*PROBLEM REQUIREMENTS*. Each entry in the listing must be set down again word for word.
* * * * * * *
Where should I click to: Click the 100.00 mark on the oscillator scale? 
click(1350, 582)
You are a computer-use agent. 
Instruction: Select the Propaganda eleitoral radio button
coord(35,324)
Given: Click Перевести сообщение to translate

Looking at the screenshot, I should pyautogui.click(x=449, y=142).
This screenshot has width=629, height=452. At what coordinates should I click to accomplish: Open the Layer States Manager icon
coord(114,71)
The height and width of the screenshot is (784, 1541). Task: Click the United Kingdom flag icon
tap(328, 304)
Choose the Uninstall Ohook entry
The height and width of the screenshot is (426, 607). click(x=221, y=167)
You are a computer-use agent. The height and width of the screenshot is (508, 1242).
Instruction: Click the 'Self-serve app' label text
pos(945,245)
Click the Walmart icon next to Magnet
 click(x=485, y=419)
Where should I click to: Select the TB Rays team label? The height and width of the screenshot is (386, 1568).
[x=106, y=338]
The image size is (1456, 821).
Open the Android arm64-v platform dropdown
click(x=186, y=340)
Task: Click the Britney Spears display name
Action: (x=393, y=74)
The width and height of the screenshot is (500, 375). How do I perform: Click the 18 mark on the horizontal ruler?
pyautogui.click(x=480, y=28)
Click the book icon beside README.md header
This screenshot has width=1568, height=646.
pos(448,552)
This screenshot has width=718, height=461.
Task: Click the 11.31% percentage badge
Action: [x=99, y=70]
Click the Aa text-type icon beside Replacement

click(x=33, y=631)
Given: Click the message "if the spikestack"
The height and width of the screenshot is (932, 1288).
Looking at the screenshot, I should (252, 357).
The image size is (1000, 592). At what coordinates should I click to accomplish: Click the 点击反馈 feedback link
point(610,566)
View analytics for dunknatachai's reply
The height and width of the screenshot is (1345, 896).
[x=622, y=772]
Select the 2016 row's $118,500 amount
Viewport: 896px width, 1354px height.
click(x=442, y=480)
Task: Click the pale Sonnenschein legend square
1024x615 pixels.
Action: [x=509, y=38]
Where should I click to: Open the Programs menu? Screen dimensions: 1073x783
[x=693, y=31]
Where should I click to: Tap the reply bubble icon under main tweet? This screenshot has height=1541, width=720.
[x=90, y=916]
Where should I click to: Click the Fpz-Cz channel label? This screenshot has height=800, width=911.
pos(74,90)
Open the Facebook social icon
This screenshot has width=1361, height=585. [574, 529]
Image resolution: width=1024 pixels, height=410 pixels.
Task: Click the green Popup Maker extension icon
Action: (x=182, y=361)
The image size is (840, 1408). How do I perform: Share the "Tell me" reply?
* * * * * * *
*THE COMPLETED TASK*.
Where should I click to: Click the 100.00 mark on the oscillator scale? 
click(1350, 582)
You are a computer-use agent. 
Instruction: Select the Propaganda eleitoral radio button
coord(35,324)
Given: Click Перевести сообщение to translate

Looking at the screenshot, I should pyautogui.click(x=449, y=142).
This screenshot has width=629, height=452. At what coordinates should I click to accomplish: Open the Layer States Manager icon
coord(114,71)
The height and width of the screenshot is (784, 1541). Task: Click the United Kingdom flag icon
tap(328, 304)
Choose the Uninstall Ohook entry
The height and width of the screenshot is (426, 607). click(x=221, y=167)
You are a computer-use agent. The height and width of the screenshot is (508, 1242).
Instruction: Click the 'Self-serve app' label text
pos(945,245)
Click the Walmart icon next to Magnet
 click(x=485, y=419)
Where should I click to: Select the TB Rays team label? The height and width of the screenshot is (386, 1568).
[x=106, y=338]
The image size is (1456, 821).
Open the Android arm64-v platform dropdown
click(x=186, y=340)
Task: Click the Britney Spears display name
Action: (x=393, y=74)
The width and height of the screenshot is (500, 375). How do I perform: Click the 18 mark on the horizontal ruler?
pyautogui.click(x=480, y=28)
Click the book icon beside README.md header
This screenshot has width=1568, height=646.
pos(448,552)
This screenshot has width=718, height=461.
Task: Click the 11.31% percentage badge
Action: [x=99, y=70]
Click the Aa text-type icon beside Replacement

click(x=33, y=631)
Given: Click the message "if the spikestack"
The height and width of the screenshot is (932, 1288).
Looking at the screenshot, I should (252, 357).
The image size is (1000, 592). At what coordinates should I click to accomplish: Click the 点击反馈 feedback link
point(610,566)
View analytics for dunknatachai's reply
The height and width of the screenshot is (1345, 896).
[x=622, y=772]
Select the 2016 row's $118,500 amount
Viewport: 896px width, 1354px height.
click(x=442, y=480)
Task: Click the pale Sonnenschein legend square
1024x615 pixels.
Action: [x=509, y=38]
Where should I click to: Open the Programs menu? Screen dimensions: 1073x783
[x=693, y=31]
Where should I click to: Tap the reply bubble icon under main tweet? This screenshot has height=1541, width=720.
[x=90, y=916]
Where should I click to: Click the Fpz-Cz channel label? This screenshot has height=800, width=911.
pos(74,90)
Open the Facebook social icon
This screenshot has width=1361, height=585. [574, 529]
Image resolution: width=1024 pixels, height=410 pixels.
Task: Click the green Popup Maker extension icon
Action: (x=182, y=361)
The image size is (840, 1408). How do I perform: Share the "Tell me" reply?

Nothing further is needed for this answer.